Items from a data source
◆ ◆ ◆ ◆ ◆ ◆ ◆
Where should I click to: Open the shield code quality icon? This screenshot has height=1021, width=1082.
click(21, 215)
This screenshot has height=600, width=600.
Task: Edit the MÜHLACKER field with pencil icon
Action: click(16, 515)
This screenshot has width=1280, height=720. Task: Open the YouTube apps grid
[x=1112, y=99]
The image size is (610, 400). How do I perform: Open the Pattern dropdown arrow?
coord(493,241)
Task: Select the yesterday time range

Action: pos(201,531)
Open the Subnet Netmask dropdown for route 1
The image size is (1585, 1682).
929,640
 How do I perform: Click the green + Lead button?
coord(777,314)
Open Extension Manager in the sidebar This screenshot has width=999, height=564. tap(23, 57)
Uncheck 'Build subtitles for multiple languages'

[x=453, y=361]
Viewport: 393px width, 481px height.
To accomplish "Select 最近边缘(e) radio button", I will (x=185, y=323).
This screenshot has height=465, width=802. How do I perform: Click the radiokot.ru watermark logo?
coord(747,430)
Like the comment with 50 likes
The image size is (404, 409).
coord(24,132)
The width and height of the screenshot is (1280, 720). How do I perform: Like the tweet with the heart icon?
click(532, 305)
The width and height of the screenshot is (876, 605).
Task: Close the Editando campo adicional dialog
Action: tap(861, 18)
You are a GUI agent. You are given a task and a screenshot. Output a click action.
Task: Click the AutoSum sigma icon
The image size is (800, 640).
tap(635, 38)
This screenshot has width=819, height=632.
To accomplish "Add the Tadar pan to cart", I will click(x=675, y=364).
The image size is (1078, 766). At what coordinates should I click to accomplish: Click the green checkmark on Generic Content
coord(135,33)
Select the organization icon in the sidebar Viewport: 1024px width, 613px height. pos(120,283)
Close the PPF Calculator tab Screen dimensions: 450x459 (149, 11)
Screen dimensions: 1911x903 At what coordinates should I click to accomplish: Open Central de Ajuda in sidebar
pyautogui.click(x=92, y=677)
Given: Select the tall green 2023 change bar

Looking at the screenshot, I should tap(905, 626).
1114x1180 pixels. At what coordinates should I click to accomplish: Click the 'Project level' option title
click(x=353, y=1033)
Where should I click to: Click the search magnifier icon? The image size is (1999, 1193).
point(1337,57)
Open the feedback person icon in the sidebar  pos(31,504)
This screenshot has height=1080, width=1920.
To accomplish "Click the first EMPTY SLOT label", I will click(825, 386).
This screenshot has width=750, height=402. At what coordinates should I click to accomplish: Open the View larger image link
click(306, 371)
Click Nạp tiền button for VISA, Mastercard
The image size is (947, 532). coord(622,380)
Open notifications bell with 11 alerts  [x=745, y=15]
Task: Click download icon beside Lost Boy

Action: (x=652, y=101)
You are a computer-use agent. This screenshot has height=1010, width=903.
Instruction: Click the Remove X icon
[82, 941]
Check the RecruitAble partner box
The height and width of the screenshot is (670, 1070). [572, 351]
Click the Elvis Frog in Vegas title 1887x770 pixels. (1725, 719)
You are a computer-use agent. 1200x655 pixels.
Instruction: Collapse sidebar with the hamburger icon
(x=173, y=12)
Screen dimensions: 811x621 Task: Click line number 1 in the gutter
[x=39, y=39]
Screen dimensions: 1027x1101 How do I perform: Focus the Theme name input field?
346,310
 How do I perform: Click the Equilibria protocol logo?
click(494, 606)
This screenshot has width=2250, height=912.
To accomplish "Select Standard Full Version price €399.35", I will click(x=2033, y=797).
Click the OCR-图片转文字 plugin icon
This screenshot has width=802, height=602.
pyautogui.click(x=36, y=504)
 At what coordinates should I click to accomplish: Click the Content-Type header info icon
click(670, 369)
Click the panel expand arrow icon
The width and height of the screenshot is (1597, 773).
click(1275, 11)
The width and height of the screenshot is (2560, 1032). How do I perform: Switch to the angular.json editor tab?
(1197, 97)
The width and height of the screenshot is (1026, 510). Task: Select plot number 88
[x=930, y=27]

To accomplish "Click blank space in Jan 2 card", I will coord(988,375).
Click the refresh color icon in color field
◆ ◆ ◆ ◆ ◆ ◆ ◆
** WHAT THE TASK ASKS **
Copy from the entries above each line in which the string "Viewport" can be found.

** THE ANSWER **
Viewport: 393px width, 481px height.
Select the organization icon in the sidebar Viewport: 1024px width, 613px height. pos(120,283)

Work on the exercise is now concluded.